Data for processing section start

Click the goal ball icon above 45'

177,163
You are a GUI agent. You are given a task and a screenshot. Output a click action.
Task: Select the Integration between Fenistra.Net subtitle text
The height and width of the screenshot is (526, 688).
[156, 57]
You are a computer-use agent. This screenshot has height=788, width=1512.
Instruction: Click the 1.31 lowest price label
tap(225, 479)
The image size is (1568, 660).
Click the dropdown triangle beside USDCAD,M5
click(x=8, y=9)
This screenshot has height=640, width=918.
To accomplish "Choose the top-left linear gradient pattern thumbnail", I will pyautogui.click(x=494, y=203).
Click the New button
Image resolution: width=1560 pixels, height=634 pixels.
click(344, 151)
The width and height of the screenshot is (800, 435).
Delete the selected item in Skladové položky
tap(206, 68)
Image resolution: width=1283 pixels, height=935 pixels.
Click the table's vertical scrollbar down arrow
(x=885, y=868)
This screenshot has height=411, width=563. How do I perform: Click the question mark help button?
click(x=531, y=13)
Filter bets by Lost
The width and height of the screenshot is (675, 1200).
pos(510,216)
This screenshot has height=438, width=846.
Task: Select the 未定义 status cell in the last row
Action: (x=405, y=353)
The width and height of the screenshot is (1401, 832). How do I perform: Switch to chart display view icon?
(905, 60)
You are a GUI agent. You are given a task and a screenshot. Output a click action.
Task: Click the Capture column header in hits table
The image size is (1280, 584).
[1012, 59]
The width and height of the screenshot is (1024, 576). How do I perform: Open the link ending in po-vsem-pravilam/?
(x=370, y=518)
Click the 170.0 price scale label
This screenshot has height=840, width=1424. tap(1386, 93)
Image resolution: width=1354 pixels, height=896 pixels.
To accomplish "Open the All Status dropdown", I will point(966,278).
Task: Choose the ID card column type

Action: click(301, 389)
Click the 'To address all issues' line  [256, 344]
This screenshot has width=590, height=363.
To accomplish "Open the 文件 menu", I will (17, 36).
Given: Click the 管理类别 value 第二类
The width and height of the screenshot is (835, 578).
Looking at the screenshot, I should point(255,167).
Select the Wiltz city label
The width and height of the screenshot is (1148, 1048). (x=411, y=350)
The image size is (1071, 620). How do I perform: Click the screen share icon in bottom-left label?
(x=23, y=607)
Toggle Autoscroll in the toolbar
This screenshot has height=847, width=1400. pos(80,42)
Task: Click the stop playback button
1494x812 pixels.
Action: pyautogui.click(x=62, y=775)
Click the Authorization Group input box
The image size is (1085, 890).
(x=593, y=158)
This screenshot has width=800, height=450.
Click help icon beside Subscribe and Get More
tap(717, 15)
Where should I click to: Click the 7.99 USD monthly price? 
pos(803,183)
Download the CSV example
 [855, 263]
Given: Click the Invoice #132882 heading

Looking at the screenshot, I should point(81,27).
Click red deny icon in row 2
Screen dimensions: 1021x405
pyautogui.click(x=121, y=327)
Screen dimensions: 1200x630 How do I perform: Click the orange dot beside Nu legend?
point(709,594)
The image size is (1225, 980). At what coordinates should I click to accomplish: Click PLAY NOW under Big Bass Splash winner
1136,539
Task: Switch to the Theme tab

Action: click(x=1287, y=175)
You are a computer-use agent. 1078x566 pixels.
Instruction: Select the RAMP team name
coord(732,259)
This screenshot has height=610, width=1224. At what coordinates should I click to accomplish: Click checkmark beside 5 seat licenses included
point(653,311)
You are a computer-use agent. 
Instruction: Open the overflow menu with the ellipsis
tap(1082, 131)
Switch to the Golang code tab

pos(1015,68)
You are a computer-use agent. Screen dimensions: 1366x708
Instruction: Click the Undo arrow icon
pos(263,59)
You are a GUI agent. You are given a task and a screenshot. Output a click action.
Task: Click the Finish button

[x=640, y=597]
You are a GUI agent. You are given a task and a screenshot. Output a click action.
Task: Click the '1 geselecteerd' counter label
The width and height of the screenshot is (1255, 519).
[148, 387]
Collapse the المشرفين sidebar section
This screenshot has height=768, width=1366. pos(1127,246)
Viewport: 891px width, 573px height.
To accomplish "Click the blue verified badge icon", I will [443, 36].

Data for processing section end

Where a line in the records above contains the word "computer", include it in the count; state the total and nothing more.

4